48. Who Pays Tribute to Whom (Third Update, Ten Thousand Words)

Eerie Immortal Cultivation: I Became the Yellow-Clad Taoist Master Jade Skies Above the Severed Arm 4147 words 2026-04-13 11:42:27

Jade Qiong Mountain, Pure Immortal Monastery.

Song Qiuyue and the others also witnessed the strange anomaly in the sky.

Both the blazing sun and the crimson moon appeared together.

Day and night blurred into one.

Though none of them knew exactly what was happening, an unspeakable dread and unease gripped their hearts.
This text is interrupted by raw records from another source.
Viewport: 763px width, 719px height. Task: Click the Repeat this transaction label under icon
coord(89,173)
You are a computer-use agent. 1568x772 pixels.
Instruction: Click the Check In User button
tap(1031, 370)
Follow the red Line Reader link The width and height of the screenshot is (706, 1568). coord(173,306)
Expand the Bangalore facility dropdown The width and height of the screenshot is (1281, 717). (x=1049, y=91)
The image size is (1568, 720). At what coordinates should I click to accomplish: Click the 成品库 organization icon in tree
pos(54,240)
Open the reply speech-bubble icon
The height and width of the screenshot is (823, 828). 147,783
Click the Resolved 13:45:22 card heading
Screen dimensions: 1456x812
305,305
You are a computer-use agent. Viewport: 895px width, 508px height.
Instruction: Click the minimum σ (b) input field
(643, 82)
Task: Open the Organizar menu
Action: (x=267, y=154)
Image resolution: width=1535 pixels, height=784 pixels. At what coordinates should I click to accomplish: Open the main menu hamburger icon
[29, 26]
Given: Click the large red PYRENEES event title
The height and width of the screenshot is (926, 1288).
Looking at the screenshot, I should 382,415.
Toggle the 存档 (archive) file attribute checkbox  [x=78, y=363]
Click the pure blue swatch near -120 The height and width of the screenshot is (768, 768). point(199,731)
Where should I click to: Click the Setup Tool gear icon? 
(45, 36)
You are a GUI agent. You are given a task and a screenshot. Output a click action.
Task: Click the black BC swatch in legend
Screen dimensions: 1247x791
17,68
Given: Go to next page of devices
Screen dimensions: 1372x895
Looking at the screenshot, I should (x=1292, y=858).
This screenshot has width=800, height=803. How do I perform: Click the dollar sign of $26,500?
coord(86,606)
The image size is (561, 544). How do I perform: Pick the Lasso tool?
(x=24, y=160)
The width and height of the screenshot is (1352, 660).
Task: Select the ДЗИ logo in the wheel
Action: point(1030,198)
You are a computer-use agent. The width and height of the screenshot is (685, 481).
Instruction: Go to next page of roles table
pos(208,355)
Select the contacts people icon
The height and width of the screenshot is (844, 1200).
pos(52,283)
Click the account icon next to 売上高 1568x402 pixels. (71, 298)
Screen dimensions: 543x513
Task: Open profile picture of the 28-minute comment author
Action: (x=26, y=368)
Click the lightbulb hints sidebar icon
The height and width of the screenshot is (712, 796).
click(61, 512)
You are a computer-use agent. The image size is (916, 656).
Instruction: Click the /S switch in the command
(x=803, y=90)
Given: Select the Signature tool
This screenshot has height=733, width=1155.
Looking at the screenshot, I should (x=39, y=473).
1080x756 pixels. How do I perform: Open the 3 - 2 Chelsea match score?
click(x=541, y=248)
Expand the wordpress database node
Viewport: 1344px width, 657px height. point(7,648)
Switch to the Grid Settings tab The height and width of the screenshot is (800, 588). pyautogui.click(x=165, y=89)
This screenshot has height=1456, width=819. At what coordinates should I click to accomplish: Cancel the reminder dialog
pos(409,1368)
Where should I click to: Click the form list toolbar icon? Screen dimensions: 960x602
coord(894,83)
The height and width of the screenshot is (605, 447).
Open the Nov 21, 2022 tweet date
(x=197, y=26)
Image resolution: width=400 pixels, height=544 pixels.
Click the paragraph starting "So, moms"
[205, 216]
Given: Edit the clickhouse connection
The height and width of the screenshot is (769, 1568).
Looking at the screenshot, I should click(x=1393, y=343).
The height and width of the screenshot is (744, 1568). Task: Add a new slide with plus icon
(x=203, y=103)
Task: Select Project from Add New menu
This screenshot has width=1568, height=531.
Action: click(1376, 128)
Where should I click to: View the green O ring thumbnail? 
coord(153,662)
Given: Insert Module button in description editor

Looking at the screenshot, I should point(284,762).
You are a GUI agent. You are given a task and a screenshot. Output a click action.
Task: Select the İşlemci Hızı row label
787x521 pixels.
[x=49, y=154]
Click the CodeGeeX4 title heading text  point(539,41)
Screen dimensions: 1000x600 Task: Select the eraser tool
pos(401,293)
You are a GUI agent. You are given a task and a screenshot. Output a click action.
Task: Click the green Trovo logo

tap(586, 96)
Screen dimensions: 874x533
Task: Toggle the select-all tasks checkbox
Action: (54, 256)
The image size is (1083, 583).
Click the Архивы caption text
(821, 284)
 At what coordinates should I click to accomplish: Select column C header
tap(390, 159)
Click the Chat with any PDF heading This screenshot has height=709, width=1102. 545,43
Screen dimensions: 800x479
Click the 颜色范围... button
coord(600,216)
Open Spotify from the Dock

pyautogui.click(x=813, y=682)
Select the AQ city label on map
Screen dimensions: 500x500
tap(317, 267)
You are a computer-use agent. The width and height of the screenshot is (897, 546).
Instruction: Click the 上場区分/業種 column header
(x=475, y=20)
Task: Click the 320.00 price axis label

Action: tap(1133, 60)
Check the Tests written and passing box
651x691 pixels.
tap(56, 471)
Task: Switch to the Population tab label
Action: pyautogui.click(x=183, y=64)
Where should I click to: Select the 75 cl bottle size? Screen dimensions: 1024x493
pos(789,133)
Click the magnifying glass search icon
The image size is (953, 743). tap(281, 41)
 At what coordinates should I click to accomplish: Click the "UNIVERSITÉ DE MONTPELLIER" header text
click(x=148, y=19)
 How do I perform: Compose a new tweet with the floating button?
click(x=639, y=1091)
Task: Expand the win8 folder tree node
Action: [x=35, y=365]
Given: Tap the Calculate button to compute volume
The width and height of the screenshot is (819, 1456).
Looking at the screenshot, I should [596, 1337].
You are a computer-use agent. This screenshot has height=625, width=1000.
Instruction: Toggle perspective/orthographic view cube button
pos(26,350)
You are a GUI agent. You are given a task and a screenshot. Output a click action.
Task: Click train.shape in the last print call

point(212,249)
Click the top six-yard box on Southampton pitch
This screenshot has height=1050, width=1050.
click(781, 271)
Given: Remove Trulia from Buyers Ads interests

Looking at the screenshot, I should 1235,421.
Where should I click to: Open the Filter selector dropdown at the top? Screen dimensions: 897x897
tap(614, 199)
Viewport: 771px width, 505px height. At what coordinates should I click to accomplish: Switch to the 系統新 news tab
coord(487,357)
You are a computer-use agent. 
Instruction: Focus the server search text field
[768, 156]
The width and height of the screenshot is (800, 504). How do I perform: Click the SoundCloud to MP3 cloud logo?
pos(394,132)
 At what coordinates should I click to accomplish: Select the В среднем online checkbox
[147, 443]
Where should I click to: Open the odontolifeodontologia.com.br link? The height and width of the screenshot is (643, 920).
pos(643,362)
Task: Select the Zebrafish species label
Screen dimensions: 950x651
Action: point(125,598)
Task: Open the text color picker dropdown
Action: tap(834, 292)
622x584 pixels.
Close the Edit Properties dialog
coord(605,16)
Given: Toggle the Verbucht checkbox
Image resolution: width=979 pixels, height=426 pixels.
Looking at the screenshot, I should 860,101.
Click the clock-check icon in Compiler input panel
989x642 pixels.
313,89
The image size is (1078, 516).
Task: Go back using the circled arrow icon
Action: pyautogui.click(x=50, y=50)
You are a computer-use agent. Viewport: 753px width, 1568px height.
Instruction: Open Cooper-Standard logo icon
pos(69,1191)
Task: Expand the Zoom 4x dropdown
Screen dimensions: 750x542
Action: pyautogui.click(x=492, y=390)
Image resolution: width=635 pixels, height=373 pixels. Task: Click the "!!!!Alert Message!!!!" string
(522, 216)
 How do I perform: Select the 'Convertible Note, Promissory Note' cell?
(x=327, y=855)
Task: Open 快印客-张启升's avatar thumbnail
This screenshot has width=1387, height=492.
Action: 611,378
Before the collapse of heaven and earth, whether you were a Nascent Soul True Lord or of noble lineage, all were as insignificant as ants.

"This... this..."

Zhao Hai and the other cultivators could barely speak, stammering endlessly without managing a single complete sentence.

Only Song Qiuyue wore a perplexed expression.

She was a daughter of a renowned family, the Songs, whose heritage stretched back for generations. Naturally, the information she had access to far exceeded that of ordinary cultivators.

She had once glimpsed forbidden secrets in the family’s sealed records.

The mingling of day and night.

Such a phenomenon only occurred when the world itself was undergoing transformation.

Before the upheaval, the link between the mortal world and the nether realms was not yet severed, and even immortals walked among mortals.

But after the transformation, abominations took form.

With each passing moment, spiritual energy faded away.

When night and day were once again divided, all cultivators vanished, regardless of their level.

Even immortals were not spared.

Even with cultivation based on mortal resonance, one could at most achieve the status of Nascent Soul True Lord, enduring no more than eight centuries.

Cultivators sought immortality, the path to ascendancy.

How could they be resigned? Yet no matter how peerless your talent, no matter if your genius surpassed the ages, it was futile. You would either become dust, ascend to divinity, or turn into an abomination.

No other choice.

Some even speculated that mortal resonance was not the same as true spiritual energy.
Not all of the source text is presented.